Q9. The angle of elevation of the top of the building from the foot of the tower is 30º and the angle of elevation of the top of the tower from the foot of the building is 60º. If the tower is 50 m high, find the height of the building.

Let AB be the building of height h and AC, the horizontal ground through C, the foot of the building. Since the building subtends an angle of 60º at C, hence $$∠ \ ACB \ = \ 30º$$. Let CD be the tower of height 50 m such that $$∠ \ CAB \ = \ 60º$$.

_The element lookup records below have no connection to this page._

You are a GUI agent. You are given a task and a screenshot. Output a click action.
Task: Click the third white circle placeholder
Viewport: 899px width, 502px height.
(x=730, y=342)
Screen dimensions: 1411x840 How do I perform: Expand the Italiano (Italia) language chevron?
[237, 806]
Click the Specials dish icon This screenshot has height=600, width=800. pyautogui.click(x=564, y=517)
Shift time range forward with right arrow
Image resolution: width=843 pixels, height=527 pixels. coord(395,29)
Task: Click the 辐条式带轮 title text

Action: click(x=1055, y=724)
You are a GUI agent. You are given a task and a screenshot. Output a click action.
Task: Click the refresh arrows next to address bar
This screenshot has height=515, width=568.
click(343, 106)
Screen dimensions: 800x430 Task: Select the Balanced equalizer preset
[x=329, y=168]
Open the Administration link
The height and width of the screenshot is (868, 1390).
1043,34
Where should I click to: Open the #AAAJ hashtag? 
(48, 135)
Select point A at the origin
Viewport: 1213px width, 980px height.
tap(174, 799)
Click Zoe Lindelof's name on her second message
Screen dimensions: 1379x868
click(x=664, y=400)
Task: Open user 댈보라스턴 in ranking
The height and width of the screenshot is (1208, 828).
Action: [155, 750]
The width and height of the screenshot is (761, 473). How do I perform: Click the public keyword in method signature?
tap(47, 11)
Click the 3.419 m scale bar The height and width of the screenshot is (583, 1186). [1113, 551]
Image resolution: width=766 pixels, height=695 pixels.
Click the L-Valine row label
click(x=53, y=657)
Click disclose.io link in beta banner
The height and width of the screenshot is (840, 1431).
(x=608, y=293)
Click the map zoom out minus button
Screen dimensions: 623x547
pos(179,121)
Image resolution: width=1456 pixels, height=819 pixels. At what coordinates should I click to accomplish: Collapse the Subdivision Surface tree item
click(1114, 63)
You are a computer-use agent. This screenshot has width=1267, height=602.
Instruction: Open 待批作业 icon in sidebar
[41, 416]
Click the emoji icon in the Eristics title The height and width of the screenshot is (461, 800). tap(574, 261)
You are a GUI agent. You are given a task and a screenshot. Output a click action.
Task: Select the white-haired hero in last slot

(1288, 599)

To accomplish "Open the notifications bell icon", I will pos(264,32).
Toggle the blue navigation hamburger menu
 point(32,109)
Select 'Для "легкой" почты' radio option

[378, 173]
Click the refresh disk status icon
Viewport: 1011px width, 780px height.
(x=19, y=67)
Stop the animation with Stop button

$$∆ \ BAC$$ and $$DCA$$ , we have

$$\frac{AC}{AB} \ = \ cot30º \ => \ \frac{AC}{h} \ = \ \sqrt{3}$$ $$=> \ AC \ = \ \sqrt{3}$$      (1)

and $$\frac{DC}{AC} \ = \ tan60º \ => \ \frac{50}{AC} \ = \ \sqrt{3}$$ $$=> \ AC \ = \ \frac{50}{ \sqrt{3}}$$      (2)

Equating the values of AC from (1) and (2), we get

$$\sqrt{3}h \ = \ 50 \sqrt{3} \ => \ h \ = \ \frac{50}{ \sqrt{3}} × \frac{1}{ \sqrt{3}}$$

$$= \ \frac{50}{3} \ = \ 16.66$$

∴ the height of the building is 16.66 m.